**Page extract:**
With the advent of vacuum cups a practitioner can really crank up the suction, ie: "more is better." I have a hard time rationalizing actively bruising the tissues – causing damage – just because I can. The end goal of cupping is to improve the circulation, not cause a bruise. But I am surprised how many patients actually think "you didn't do it enough" if you don't leave them with concentric circle bruises.

Cupping seems to have recently exploded in popularity with pictures of circle hickies on a certain Olympic swimmer – everyone wondered what they were – then everyone wanted that same technique. I recently attended a seminar on myofascial cupping as the brochure piqued my interest.  I was the only licensed acupuncturist in the room – everyone else was a PT, a PTA or a massage therapist (the instructor was surprised there were no OT's or DO's in attendance).

Despite my initial skepticism, I was impressed with the program and the research discussed to validate the practice. The program began with a very good discussion on the history of cupping back through Eastern medicine and into its Ayurvedic roots. The instructor then came forward and talked about more modern research, and presented some great information on simply the physical effects of cupping.

Modern science has recently defined the Interstitium as a separate and distinct organ – making it a larger organ than the skin. The interstitium is not just a dense layer of fibrous connective tissue, but is now understood to be a lattice of fluid channels. There are ligament fibers connecting the layers of skin to the interstitium to the underlying muscle. Imaging studies have shown that the decompressive effect of cupping can help to open and separate these layers, reducing congestion and increasing fluid dynamics in the tissues.  However, it was also (again) recognized that while some is good and promotes both healing neural and enzyme responses – too much suction on the tissues would actually cause trauma that again would be counter to the benefit of the therapy.

**Material shown:**
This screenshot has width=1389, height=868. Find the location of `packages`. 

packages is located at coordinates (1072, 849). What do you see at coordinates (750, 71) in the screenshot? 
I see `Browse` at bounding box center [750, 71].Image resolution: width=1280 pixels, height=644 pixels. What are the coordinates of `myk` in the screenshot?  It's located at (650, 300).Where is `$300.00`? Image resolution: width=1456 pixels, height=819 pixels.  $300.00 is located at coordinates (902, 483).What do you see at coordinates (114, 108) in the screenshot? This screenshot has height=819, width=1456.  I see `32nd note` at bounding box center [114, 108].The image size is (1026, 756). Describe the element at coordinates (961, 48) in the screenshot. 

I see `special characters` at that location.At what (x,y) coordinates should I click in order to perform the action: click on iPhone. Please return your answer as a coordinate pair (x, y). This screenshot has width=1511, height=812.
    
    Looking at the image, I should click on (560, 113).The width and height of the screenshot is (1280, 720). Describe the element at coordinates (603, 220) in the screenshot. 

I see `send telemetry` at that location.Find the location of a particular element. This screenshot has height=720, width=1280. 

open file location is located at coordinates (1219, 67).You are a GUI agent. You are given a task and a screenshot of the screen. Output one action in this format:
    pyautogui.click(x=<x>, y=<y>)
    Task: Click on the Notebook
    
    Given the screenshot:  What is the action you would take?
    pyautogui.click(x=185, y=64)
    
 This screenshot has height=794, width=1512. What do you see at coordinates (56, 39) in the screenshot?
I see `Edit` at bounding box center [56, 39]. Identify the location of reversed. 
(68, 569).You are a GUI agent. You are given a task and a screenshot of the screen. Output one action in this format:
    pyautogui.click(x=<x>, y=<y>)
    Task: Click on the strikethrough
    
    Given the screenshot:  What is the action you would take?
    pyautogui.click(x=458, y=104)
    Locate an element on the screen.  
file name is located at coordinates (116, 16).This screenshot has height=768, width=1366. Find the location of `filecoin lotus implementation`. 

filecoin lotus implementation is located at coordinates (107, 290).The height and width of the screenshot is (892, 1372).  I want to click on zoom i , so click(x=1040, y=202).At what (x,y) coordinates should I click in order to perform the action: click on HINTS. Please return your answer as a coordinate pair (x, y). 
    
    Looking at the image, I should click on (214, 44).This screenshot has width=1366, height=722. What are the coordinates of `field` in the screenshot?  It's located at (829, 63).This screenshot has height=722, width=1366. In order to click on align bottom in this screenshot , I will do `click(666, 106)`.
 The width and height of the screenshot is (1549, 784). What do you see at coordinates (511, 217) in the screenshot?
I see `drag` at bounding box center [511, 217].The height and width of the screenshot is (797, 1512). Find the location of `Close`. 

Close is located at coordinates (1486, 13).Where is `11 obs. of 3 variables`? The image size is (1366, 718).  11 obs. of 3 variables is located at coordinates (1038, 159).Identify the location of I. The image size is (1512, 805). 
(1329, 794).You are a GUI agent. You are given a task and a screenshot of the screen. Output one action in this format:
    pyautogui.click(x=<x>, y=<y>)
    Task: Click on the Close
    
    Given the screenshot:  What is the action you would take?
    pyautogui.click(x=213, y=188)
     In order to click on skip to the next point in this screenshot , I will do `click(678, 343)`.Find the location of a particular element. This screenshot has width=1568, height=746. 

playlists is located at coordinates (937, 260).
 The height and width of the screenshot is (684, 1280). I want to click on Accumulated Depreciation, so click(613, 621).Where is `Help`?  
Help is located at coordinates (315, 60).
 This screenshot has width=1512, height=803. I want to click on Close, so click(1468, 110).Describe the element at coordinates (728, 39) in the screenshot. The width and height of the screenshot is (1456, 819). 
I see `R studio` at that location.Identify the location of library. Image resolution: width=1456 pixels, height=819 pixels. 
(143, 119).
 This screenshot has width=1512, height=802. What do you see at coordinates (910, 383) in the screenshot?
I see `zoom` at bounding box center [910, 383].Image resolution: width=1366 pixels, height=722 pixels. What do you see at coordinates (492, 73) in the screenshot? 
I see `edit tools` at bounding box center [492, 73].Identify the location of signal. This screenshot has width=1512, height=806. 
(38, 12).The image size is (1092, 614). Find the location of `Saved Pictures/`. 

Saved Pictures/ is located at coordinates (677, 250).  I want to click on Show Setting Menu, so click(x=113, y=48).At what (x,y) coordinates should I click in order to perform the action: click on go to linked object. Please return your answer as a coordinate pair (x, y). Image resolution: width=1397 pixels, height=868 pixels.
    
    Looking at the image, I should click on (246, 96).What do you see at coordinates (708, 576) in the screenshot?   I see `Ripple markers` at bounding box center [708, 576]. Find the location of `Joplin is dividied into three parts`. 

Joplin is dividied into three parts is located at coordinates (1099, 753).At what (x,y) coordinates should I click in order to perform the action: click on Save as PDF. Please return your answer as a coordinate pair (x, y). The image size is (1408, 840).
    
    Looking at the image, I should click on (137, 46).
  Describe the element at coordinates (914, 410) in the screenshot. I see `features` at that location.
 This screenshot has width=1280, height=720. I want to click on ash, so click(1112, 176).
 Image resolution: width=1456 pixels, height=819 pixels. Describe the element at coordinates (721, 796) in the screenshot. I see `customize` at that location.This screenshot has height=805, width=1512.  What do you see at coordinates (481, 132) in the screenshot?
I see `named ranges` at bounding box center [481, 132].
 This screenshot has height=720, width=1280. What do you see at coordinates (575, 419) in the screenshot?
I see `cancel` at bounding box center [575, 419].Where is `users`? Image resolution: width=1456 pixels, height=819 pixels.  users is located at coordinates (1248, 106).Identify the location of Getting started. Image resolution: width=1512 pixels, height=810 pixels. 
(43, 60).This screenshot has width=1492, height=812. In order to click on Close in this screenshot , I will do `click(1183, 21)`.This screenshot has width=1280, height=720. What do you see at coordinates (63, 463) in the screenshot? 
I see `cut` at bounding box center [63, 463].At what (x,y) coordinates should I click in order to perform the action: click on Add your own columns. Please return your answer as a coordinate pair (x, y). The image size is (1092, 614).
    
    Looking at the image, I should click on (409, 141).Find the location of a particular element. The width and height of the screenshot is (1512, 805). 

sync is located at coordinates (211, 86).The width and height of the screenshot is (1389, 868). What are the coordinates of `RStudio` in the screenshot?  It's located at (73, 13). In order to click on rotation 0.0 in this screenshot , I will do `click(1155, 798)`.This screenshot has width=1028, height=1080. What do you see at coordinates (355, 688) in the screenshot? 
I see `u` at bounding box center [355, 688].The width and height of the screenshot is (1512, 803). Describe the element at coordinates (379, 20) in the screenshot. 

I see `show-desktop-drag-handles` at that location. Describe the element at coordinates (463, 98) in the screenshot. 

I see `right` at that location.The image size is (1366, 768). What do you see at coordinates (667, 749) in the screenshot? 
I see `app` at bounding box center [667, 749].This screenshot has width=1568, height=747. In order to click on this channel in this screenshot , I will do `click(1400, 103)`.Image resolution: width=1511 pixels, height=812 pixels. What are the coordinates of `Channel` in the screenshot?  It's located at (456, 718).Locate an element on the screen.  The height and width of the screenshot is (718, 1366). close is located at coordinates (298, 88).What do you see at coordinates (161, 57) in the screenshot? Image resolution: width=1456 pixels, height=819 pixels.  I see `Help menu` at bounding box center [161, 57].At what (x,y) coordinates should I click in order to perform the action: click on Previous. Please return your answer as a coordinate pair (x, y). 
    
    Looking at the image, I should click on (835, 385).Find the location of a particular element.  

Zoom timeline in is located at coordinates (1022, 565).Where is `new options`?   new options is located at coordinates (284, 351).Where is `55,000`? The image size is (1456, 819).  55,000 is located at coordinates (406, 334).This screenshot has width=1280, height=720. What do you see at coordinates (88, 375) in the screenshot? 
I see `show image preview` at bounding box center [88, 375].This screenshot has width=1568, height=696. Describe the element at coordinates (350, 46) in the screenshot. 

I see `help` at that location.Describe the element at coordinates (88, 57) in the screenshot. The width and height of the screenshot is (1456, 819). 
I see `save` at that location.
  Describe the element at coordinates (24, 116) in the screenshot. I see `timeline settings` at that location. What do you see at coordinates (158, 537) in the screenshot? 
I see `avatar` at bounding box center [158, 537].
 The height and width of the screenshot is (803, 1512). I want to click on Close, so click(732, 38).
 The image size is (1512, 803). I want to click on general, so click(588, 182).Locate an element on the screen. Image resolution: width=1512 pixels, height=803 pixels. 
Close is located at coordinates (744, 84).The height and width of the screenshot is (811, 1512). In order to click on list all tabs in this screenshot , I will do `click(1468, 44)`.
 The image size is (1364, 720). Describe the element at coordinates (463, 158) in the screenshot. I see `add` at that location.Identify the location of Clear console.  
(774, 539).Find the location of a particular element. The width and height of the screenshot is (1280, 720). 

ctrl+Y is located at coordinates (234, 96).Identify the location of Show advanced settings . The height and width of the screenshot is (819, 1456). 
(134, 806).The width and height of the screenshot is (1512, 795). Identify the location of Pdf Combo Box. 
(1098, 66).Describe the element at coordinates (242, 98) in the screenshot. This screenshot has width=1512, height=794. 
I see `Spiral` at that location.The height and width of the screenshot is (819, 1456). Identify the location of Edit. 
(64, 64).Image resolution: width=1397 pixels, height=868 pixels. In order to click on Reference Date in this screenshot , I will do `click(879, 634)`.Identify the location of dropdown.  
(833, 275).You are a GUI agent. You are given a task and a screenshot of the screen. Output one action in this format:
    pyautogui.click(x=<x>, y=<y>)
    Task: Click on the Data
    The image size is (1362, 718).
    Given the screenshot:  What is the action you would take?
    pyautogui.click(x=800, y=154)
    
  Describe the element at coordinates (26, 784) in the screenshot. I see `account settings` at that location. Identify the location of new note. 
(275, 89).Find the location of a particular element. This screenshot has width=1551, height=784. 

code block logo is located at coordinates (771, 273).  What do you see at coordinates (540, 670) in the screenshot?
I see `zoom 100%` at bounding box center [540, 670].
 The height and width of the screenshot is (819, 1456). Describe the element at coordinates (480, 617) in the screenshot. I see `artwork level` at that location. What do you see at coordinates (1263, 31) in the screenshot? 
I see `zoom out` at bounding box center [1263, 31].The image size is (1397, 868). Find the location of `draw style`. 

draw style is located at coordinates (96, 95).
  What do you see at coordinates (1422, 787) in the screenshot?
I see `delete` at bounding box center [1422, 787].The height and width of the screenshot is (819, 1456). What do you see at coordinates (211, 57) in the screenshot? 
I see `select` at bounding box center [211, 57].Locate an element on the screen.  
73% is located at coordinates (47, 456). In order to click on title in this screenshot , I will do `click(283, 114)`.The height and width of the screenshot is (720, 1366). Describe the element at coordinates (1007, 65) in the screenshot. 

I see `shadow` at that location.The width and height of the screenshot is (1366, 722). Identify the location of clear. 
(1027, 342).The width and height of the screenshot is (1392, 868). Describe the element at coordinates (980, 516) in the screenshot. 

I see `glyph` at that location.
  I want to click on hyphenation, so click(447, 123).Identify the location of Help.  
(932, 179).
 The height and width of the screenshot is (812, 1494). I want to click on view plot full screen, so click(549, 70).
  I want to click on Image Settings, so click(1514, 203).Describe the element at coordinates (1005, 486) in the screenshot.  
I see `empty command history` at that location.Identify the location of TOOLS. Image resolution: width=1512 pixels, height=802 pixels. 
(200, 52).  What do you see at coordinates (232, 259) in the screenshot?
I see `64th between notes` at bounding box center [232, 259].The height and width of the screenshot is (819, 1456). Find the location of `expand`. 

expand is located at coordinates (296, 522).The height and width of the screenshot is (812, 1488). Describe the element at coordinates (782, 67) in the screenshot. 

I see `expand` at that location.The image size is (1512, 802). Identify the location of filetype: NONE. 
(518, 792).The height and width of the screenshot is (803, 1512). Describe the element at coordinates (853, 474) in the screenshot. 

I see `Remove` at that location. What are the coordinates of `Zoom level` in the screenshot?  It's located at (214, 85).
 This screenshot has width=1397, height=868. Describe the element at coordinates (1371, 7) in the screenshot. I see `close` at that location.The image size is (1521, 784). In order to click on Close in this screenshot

**Activities:**
1. Set down, word for word, the section of the cupping passage that begins with the words containing "Modern science has" and ends with "of the therapy.".
2. In the cupping passage, what has modern science recently defined as a separate and distinct organ?
3. Decide whether each statement agrees with the cupping passage. Answer yes or no and quote the deciding words.
(a) The seminar opened with a discussion of the history of cupping.
(b) Occupational therapists were among those at the seminar.
(c) The interstitium is a smaller organ than the skin.

**Your responses:**
1.
Modern science has recently defined the Interstitium as a separate and distinct organ – making it a larger organ than the skin. The interstitium is not just a dense layer of fibrous connective tissue, but is now understood to be a lattice of fluid channels. There are ligament fibers connecting the layers of skin to the interstitium to the underlying muscle. Imaging studies have shown that the decompressive effect of cupping can help to open and separate these layers, reducing congestion and increasing fluid dynamics in the tissues.  However, it was also (again) recognized that while some is good and promotes both healing neural and enzyme responses – too much suction on the tissues would actually cause trauma that again would be counter to the benefit of the therapy.

2. The interstitium.

3.
(a) Yes: "The program began with a very good discussion on the history of cupping back through Eastern medicine and into its Ayurvedic roots."
(b) No: "the instructor was surprised there were no OT's or DO's in attendance"
(c) No: "making it a larger organ than the skin"